_Task directions_:
Transcribe, word for word and without additions, each line below from the one containing "Screen dimensions: 1514x784" through the one containing "The image size is (1568, 762).", both ends included.

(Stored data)
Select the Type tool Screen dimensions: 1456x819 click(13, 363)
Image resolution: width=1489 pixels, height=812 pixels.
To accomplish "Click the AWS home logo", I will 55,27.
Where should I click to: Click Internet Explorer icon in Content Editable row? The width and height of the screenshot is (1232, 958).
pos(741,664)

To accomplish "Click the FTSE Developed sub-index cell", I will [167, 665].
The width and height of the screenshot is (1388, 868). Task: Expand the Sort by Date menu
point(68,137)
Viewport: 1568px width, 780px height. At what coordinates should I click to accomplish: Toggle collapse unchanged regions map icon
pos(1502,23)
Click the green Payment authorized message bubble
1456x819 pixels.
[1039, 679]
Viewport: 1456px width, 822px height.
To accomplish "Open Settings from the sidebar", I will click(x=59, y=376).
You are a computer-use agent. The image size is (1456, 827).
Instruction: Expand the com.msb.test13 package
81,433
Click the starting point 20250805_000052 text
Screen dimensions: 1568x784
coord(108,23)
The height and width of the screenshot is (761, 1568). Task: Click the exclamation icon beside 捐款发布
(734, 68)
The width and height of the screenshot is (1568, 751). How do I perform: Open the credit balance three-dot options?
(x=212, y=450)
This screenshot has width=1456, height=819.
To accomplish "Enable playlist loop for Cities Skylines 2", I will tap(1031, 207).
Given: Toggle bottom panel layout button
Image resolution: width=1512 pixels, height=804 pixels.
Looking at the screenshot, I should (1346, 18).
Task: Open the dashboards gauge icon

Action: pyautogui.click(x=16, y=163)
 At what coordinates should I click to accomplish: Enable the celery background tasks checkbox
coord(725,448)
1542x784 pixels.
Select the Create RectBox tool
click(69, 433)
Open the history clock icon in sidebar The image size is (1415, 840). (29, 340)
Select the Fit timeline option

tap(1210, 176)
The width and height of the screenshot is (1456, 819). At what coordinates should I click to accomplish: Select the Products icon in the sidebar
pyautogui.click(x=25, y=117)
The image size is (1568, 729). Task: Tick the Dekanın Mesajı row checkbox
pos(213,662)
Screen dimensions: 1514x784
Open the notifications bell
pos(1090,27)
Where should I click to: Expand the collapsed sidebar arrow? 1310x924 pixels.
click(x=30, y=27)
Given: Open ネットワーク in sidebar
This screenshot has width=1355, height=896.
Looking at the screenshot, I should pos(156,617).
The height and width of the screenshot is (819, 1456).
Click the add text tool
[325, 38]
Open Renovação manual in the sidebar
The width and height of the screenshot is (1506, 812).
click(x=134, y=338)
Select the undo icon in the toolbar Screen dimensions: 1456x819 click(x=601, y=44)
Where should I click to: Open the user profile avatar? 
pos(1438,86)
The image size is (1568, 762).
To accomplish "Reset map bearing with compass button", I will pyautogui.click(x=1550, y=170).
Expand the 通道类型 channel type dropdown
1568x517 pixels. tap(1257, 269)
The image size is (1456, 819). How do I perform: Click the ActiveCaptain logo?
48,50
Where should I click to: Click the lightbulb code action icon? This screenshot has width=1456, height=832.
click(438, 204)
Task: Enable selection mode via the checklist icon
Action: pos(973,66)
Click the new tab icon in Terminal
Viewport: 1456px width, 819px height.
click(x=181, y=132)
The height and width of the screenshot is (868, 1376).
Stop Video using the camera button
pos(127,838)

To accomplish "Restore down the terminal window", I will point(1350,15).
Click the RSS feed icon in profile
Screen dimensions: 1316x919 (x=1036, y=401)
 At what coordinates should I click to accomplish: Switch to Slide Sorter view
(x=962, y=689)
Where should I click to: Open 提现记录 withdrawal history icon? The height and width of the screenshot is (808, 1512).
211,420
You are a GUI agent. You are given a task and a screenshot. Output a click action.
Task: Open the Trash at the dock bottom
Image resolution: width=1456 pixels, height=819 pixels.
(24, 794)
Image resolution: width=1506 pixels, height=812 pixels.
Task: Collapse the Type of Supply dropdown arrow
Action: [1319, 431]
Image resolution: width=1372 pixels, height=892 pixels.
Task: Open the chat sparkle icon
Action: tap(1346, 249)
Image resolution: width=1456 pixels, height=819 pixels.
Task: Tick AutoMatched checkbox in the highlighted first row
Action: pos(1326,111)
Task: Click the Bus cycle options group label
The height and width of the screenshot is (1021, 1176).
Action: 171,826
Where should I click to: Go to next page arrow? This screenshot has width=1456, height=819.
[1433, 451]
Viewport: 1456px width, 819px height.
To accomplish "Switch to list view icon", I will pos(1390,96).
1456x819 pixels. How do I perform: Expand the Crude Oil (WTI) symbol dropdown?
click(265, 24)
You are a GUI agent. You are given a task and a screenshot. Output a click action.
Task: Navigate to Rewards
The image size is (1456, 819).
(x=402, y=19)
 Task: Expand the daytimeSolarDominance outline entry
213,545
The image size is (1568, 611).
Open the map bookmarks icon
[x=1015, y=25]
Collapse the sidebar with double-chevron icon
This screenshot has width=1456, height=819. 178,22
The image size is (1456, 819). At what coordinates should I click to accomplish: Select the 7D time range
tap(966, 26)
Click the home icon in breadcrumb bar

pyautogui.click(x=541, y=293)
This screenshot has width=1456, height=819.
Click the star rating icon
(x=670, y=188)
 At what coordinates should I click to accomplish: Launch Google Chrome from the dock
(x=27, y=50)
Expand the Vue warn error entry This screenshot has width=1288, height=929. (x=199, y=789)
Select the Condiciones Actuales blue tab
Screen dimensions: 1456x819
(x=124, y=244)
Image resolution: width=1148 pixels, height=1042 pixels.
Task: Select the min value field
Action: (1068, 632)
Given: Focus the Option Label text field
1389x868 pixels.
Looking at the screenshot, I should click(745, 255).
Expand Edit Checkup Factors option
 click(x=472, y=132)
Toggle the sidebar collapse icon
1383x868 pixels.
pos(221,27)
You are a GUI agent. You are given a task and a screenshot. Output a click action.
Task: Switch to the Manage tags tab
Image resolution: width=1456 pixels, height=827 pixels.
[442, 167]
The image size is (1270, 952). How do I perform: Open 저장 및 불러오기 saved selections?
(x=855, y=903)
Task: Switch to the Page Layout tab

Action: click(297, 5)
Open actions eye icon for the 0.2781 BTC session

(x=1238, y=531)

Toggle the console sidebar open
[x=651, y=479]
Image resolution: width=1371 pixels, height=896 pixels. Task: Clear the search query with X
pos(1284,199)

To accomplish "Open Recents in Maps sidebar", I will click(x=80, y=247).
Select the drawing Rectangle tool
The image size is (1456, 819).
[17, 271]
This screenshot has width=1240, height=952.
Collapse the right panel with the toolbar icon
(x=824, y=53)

_Task solution_:
Screen dimensions: 1514x784
Open the notifications bell
pos(1090,27)
Where should I click to: Expand the collapsed sidebar arrow? 1310x924 pixels.
click(x=30, y=27)
Given: Open ネットワーク in sidebar
This screenshot has width=1355, height=896.
Looking at the screenshot, I should pos(156,617).
The height and width of the screenshot is (819, 1456).
Click the add text tool
[325, 38]
Open Renovação manual in the sidebar
The width and height of the screenshot is (1506, 812).
click(x=134, y=338)
Select the undo icon in the toolbar Screen dimensions: 1456x819 click(x=601, y=44)
Where should I click to: Open the user profile avatar? 
pos(1438,86)
The image size is (1568, 762).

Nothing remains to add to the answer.